Almost three-quarters of US workers think now’s a bad time to find a quality job
The latest Gallup workplace survey points to a workforce that is struggling but largely stuck.
The “great resignation,” when millions of Americans quit their jobs during Covid in pursuit of greener pastures, now feels very long ago.
Indeed, confidence in the job market has sunk in recent years, per a new Gallup workplace survey, with only 28% of workers saying that now is a good time to find a quality job, down from 70% a little under four years ago.
College-educated workers — a group that had been slightly more optimistic than other demographics until last year — are now feeling particularly pessimistic about the job market, with only 19% of respondents saying that now is a good time to find a quality job, compared to 35% of workers without a college degree.
The latest results “point to a workforce that is restless but largely stuck. Many workers who want to leave cite economic constraints — from pay and benefits to the difficulty of finding a comparable role — as the primary barriers to making a move,” Gallup said in the report.
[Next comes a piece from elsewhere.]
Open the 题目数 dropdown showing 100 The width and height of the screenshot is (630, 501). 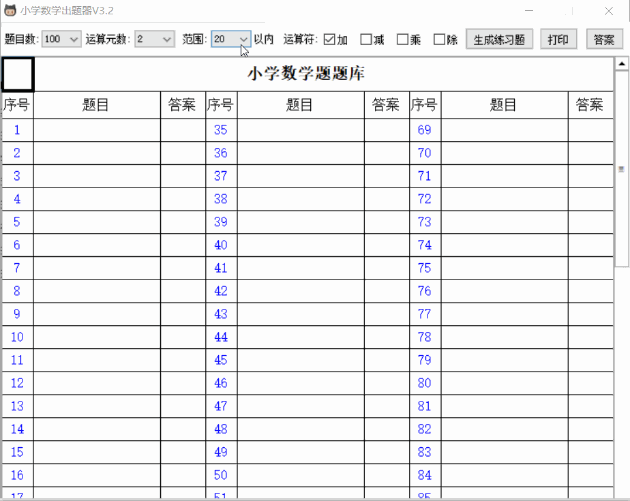tap(61, 39)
As the poll tracked job confidence up until the end of last year, the results don’t yet reflect the consequences of the recent geopolitical turmoil. Indeed, it seems more likely that the malaise could be a reflection of weak hiring across white-collar fields, concerns about AI automation, and high-profile layoffs in both the private and public sectors. March’s Conference Board report had the highest share of workers still seeing jobs as “hard to get” in more than five years, despite more people seeing jobs as “plentiful.”